Ratings agency Fitch on Tuesday revised its outlook on Pakistan to negative from stable, citing a deterioration in the country's external liquidity position and financing conditions as well as the risks from renewed political volatility.
Fitch, however, affirmed the country’s Long-Term Foreign-Currency (LTFC) Issuer Default Rating (IDR) at "B-".
The International Monetary Fund (IMF) board was likely to approve a resumption in bailout payments, it said, but added there were considerable risks to the programme's implementation and to Pakistan's access to external finances after June 2023.
Ratings agency Moody's changed Pakistan's outlook to negative from stable on June 2.
The country faces economic turmoil, with fast depleting foreign reserves, a declining currency and widening fiscal and current account deficits.
The economic meltdown has been compounded by political instability and a delay in the resumption of the IMF bailout since the coalition government led by Prime Minister Shehbaz Sharif took over from ousted premier Imran Khan in April.
The Pakistani rupee fell heavily against the US dollar, losing nearly 6 rupees early on Tuesday to 122 per dollar in interbank trading.
Similarly, the Pakistan Stock Exchange Ltd KSE100 Index fell 978 points or -2.36% to close at 40,389.07 level on Tuesday, its website showed.
The rupee is especially under pressure from the falling reserves and delay in foreign inflows from the IMF and other sources, Fahad Rauf, head of research at Ismail Iqbal Securities, told Reuters.
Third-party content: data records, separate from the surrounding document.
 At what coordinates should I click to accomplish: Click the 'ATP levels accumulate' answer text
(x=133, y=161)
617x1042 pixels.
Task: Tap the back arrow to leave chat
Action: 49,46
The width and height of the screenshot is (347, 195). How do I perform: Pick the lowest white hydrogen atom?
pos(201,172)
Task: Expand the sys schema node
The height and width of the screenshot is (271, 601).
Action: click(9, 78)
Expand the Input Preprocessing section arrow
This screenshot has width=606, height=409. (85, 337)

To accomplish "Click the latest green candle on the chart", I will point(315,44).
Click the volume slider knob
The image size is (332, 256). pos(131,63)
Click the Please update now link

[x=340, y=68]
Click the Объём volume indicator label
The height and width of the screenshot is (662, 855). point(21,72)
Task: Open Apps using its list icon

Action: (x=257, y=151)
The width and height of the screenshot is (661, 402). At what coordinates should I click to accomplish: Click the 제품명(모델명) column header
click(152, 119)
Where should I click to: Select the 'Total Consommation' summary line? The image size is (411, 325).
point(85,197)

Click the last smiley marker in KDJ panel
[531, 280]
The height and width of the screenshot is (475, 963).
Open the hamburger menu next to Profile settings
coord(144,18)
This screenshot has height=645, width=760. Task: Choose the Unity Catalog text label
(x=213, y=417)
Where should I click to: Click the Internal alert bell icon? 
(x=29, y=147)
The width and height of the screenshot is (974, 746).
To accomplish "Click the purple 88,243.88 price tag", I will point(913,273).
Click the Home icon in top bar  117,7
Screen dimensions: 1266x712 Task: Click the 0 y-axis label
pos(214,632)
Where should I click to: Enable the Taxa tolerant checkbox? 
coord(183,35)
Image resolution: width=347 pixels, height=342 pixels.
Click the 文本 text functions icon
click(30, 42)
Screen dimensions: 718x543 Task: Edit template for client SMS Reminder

Also read: Moody’s downgrades Pakistan’s outlook from stable to negative
Reserves have fallen to as low as $9.8 billion, hardly enough to pay for 45 days of imports.
"If Pakistan is able to maintain fiscal and monetary discipline, the health of the economy would improve and an outlook upgrade would follow," Rauf said.
Fitch said the political volatility could undermine the fiscal and external adjustment, especially in the environment of slowing economic growth and high inflation, which stood at 21.3% in June.
State Bank of Pakistan (SBP) has already pushed policy interest rates to 15%. It forecasts gross domestic product growth in the 2022-23 financial year at between 3% and 4%, less than the government's budget estimate of 5%.
The IMF reached a staff-level agreement with the PML-N-led government last week to pave the way for disbursement of $1.17 billion. If this is approved by the board, the scope of the original $6 billion bailout agreed in 2019 will rise to $7 billion.